Amniocentesis provides a lot of valuable genetic information, but it is not without risk to mother and baby. Therefore, parents and practitioners must exercise a high level of responsibility in deciding whether or not to have this prenatal test.
This test tells a lot about the genetic makeup of your baby and reveals more common genetic defects. Amniocentesis is usually performed between the 12th and the 16th week, after the last menstrual period when there is enough fluid surrounding the baby that a sample is possible. Amniocentesis may also be performed in the last eight weeks of pregnancy. It takes a week or two to get the results on chromosomal abnormalities (and the baby’s sex). Results on conditions such as spinal defects, Hunter’s Syndrome, and Tay-sachs Disease are available the next day.
Using ultrasound to locate an area where baby and placenta are not in the way, the doctor inserts a long needle through the skin on the abdomen into the uterus and withdraws some amniotic fluid. These materials are then sent to genetic and biochemical laboratories for analysis. The whole procedure takes around thirty minutes.
The material obtained in amniocentesis reveals the gender of the baby, his or her chromosomal make-up, the maturity of the baby (especially the lungs) and whether or not he or she may have certain inherited diseases. There are various reasons your doctor may recommend amniocentesis such as if you already have a previous child with a genetic abnormality, inherited genetic disorder or other disease; if your AFP levels are high; or if you are over 35. While it is safe, it is not without a slight risk of damage to the organs of the baby, placenta, and umbilical cord, though ultrasound guidance reduces this risk considerably. There also is a 1 in 200 chance of inducing a miscarriage with amniocentesis.

Provided data:
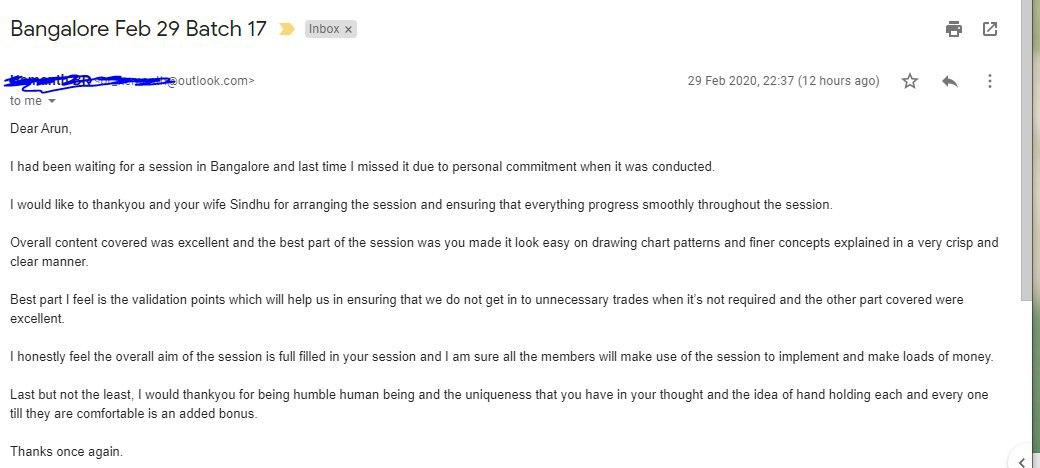Click the '29 Feb 2020, 22:37' timestamp
The image size is (1040, 468).
783,81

Work to complete: Rewrite everything in the amniocentesis passage from "Using ultrasound to" down to "around thirty minutes.", changing "thirty minutes" to "half an hour".

Answer space:
Using ultrasound to locate an area where baby and placenta are not in the way, the doctor inserts a long needle through the skin on the abdomen into the uterus and withdraws some amniotic fluid. These materials are then sent to genetic and biochemical laboratories for analysis. The whole procedure takes around half an hour.